The problem
Please repeat the records from the start through the line containing "point(65,827)", including that line, and reproduce each line exactly.

Task input

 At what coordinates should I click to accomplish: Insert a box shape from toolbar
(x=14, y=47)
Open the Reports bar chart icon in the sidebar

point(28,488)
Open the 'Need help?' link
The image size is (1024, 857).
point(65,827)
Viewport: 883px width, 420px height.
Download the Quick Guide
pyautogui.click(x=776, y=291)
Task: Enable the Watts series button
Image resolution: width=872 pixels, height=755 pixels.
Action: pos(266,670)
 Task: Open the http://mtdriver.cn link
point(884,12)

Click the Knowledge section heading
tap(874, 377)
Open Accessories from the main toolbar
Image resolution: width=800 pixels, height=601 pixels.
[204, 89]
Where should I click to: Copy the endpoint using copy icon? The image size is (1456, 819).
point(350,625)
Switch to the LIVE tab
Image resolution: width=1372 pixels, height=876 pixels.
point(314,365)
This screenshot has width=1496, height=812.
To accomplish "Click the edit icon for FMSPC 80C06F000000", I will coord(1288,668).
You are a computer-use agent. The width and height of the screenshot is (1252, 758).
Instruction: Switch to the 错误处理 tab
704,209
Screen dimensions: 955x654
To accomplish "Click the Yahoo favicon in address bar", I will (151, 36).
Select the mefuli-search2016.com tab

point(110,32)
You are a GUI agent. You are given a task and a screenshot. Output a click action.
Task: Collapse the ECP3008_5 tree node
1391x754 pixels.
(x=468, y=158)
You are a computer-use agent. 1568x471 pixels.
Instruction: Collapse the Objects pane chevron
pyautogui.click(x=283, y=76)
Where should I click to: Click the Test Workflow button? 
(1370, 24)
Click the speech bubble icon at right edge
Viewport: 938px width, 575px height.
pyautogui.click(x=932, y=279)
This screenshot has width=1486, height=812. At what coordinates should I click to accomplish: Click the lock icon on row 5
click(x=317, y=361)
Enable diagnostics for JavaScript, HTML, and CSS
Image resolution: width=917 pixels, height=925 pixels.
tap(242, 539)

Exercise answer
 At what coordinates should I click to accomplish: Insert a box shape from toolbar
(x=14, y=47)
Open the Reports bar chart icon in the sidebar

point(28,488)
Open the 'Need help?' link
The image size is (1024, 857).
point(65,827)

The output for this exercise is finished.